Le Olimpiadi invernali di Pechino 2022 si sono ufficialmente chiuse, con la cerimonia conclusiva tenutasi nel Bird’s Nest, lo stadio olimpico della capitale. Appuntamento quindi a Milano-Cortina 2026, con una domanda che attanaglia gli appassionati nostrani: ci saranno ancora i protagonisti che hanno fatto palpitare l’Italia intera in questi Giochi?

Arianna Fontana e Sofia Goggia dopo Pechino 2022: le prospettive

Prima figura da prendere in analisi è necessariamente Arianna Fontana, reduce dal record assoluto di medaglie alle Olimpiadi per una atleta azzurra. A Pechino 2022, però, si è consumato anche il suo strappo con la Federazione. Tanto che la campionessa dello short track, che a Milano-Cortina 2026 avrebbe 36 anni, ha ammesso: “Non lo so se ci sarò. E se ci sarò alcune cose dovranno cambiare: non rimetto me stessa e l’allenatore nella situazione in cui siamo stati finora. O le cose cambiano o ci vedremo magari in un’altra veste“.

Chi non ha ancora 30 anni oggi, e quindi ne avrà 33 alle prossime Olimpiadi, è invece Sofia Goggia. Un’età che sicuramente potrebbe permetterle di restare ai vertici della velocità, ma qui i dubbi nascono dagli stessi problemi vissuti già a Pechino 2022. La sciatrice bergamasca, infatti, è stata falcidiata negli anni da diversi infortuni e resta da stabilire se a Milano-Cortina le sue condizioni atletiche le permetteranno di essere ancora competitiva.

Dorothea Wierer e gli altri: le stelle dell’Italia verso Milano-Cortina 2026

C’è poi il capitolo Dorothea Wierer, uno dei più delicati. La regina del biathlon azzurro, infatti, a Milano-Cortina giocherebbe letteralmente in casa. Ma già da Pechino 2022 ha espresso i suoi primi dubbi. “Invidio gli atleti che faranno le Olimpiadi a casa mia. Il sogno di ogni atleta è quello di fare l’Olimpiade a casa, ma bisogna essere realisti, non so se ci arriverò“, sono state le sue parole raccolte da ‘Eurosport’. Nel suo caso gli anni saranno 32 ad aprile, e quindi quasi 36 ai prossimi Giochi.

Il nodo dell’età alta dei nostri assi degli sport invernali, del resto, è abbastanza chiaro.

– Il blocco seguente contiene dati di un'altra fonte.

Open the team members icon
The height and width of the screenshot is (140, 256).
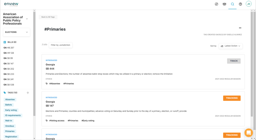[225, 4]
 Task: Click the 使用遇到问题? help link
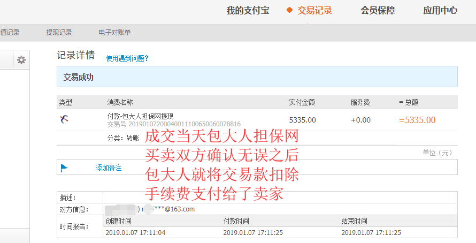click(127, 58)
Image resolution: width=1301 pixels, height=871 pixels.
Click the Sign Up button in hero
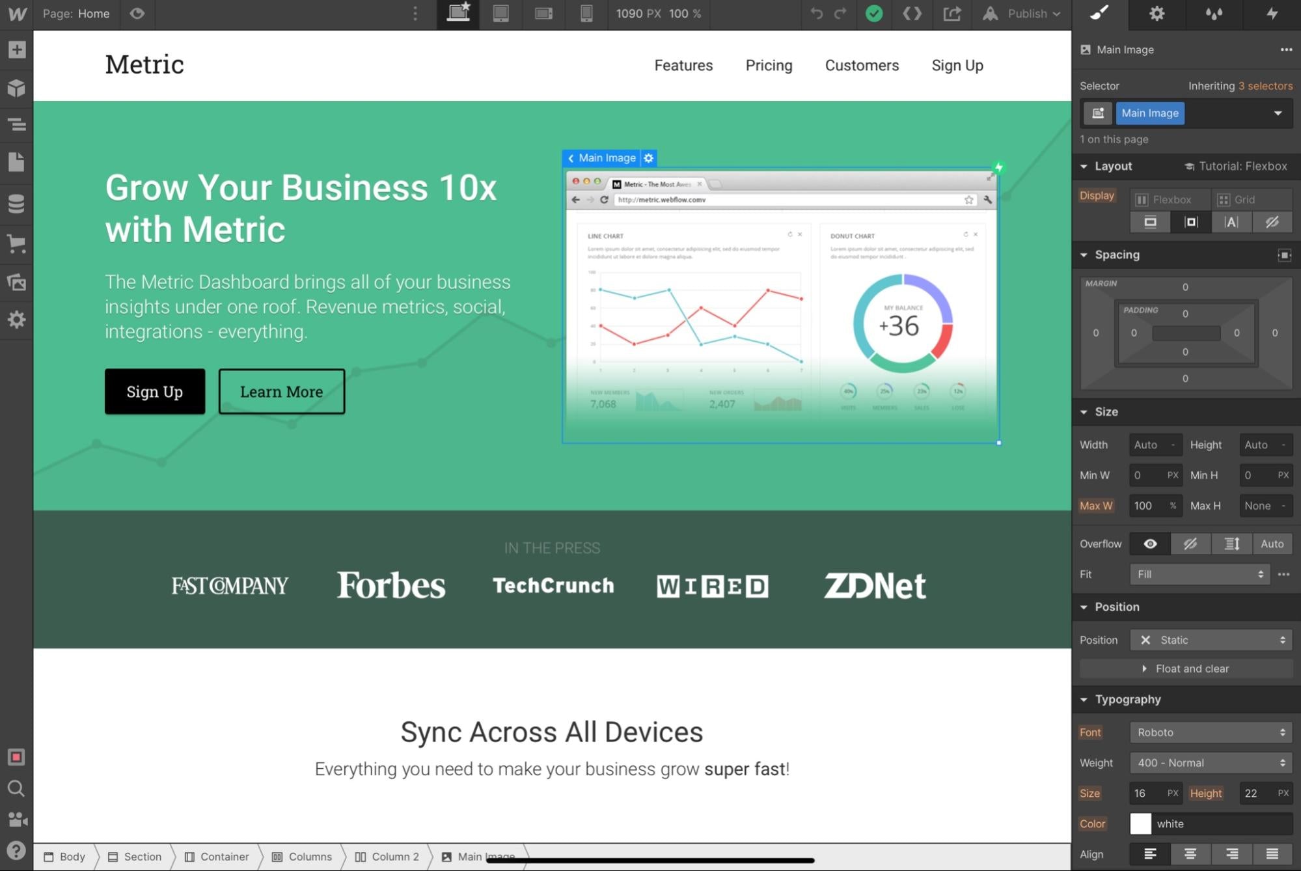click(154, 391)
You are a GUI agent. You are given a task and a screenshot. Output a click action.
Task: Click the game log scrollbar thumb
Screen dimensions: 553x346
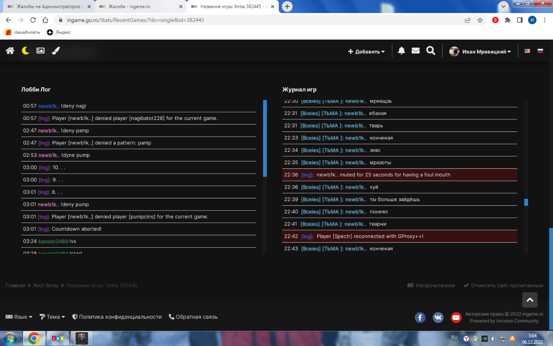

A Pechino 2022 l’Italia ha infatti raccolto 16 medaglie, 12 dei quali con atleti che hanno superato i 30 anni. In particolare sul fronte maschile fanno paura le prospettive di Dominik Paris, Dominik Windisch e Omar Visintin, tutti classe 1989. Nato un anno dopo, invece, Federico Pellegrino. Più tranquillizzanti, invece, le situazioni di Michela Moioli, Constantini-Mosaner, Vinatzer, Nadia Delago, Bassino, Sighel, Grassi, Deromedis e Dominik Fischnaller. Al netto di sorprese, infatti, tutti loro potranno regolarmente prendere parte a Milano-Cortina 2026.